All true. The only 88 front bearing hubs replacements currently made are from our friends the Red Communist Chinese and they are not of good quality. We've seen failures with these hubs within six months of use. Just look online for proof. The steel and seal quality is just not there. In contrast bearings made in the USA, Europe,Canada, Taiwan and Japan are usually very good but most manufacturers have moved their plants to China to make higher profits. I'm not even sure that Timken still builds here. AC Delco used to be good but is now just a re-boxing service that buys from the lowest bidder
------------------ " THE BLACK PARALYZER" -87GT 3800SC Series III engine, custom ZZP /Frozen Boost Intercooler setup, 3.4" Pulley, Northstar TB, LS1 MAF, 3" Spintech/Hedman Exhaust, P-log Manifold, Autolite 104's, MSD wires, Custom CAI, 4T65eHD w. custom axles, Champion Radiator, S10 Brake Booster, HP Tuners VCM Suite. "THE COLUSSUS" 87GT - ALL OUT 3.4L Turbocharged engine, Garrett Hybrid Turbo, MSD ign., modified TH125H " ON THE LOOSE WITHOUT THE JUICE "
I finally got them out by heating them, pouring cold water on them, then soaking with penetrating fluid.
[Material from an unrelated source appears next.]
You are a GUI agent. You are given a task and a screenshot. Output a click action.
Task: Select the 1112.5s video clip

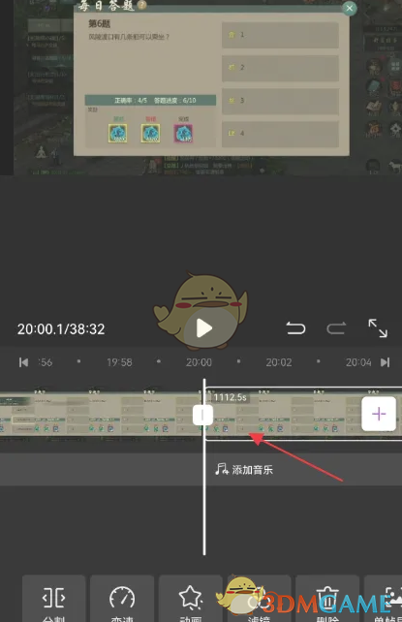coord(283,414)
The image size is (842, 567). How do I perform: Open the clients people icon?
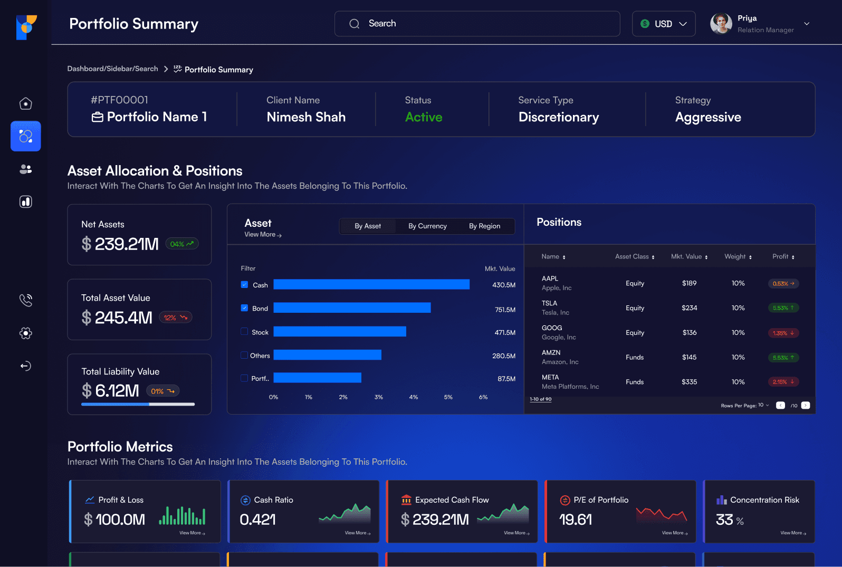pyautogui.click(x=25, y=169)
Then I took the next bigger sized torx bit and hammered it in. Using a pipe on the end of the ratchet, I was able to break them loose.
Two days ago I replaced the rear hubs on my Formula. It appears that in '88, Pontiac changed over a lot of the bolts used on the Fiero from hex to Torx. I initially thought the hub bolts were T-50, but the T-50 started to slip in the bolt head. I began to think of this thread. I then discovered with a bit of gentle persuasion that a T-55 fit perfectly. The bolts all came out with a minimum of fuss.
I'm now wondering if this is the issue that the OP had. I'm grateful that I was familiar with this thread, as it didn't take me long to try a bigger Torx when the T-50 started to slip.